Exercise -> Put the lines from the line with "Task: Open the Black color dropdown" to the line with "Action: [735, 198]", both included, into a JSON list of strings with one string per line and no blank lines. Leave the pictures out.

Data supplied ->

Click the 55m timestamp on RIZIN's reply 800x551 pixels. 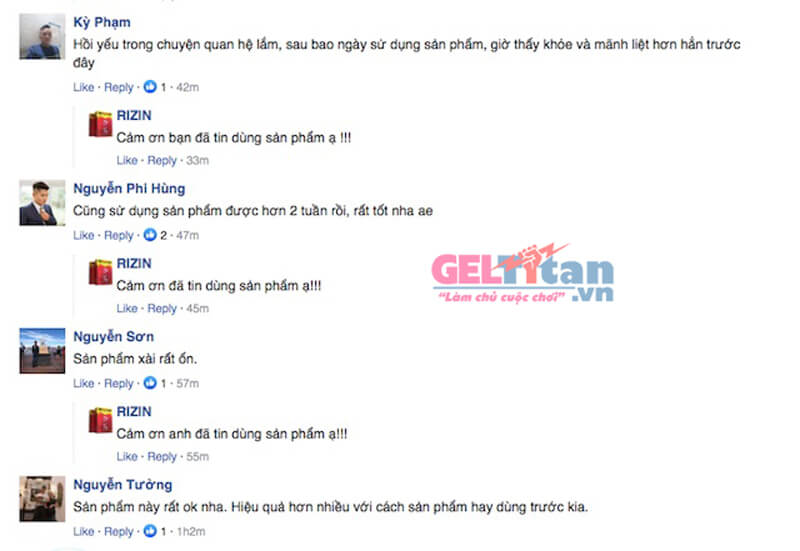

...

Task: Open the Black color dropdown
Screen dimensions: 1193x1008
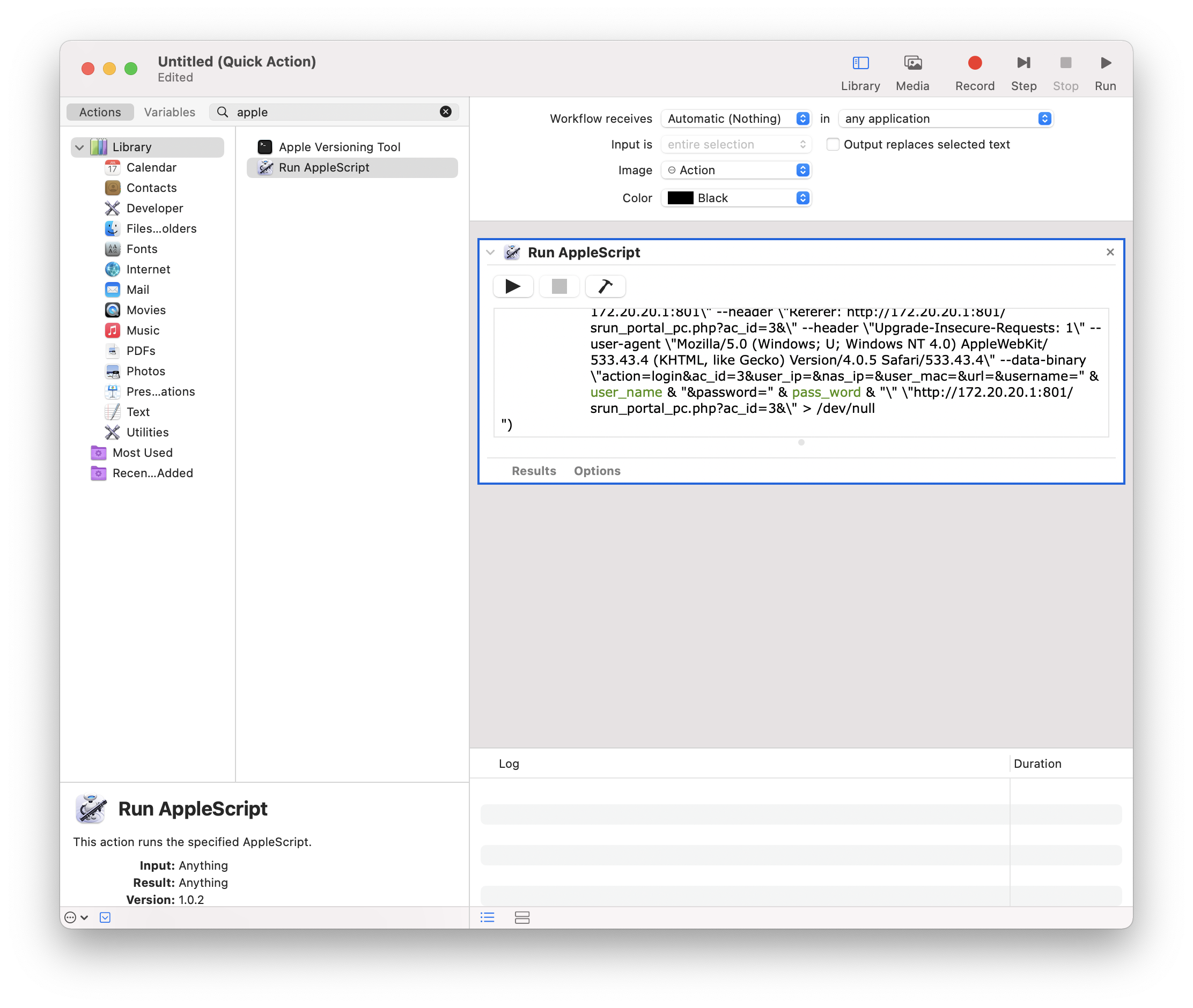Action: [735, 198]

==

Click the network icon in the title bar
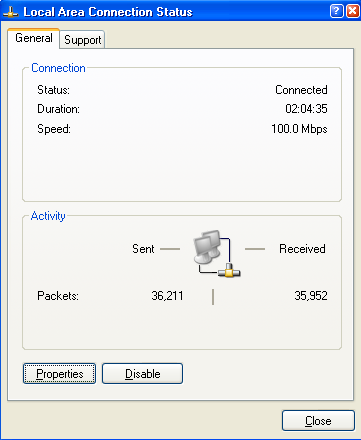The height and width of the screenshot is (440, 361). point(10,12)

The reply ->
[
  "Task: Open the Black color dropdown",
  "Screen dimensions: 1193x1008",
  "Action: [735, 198]"
]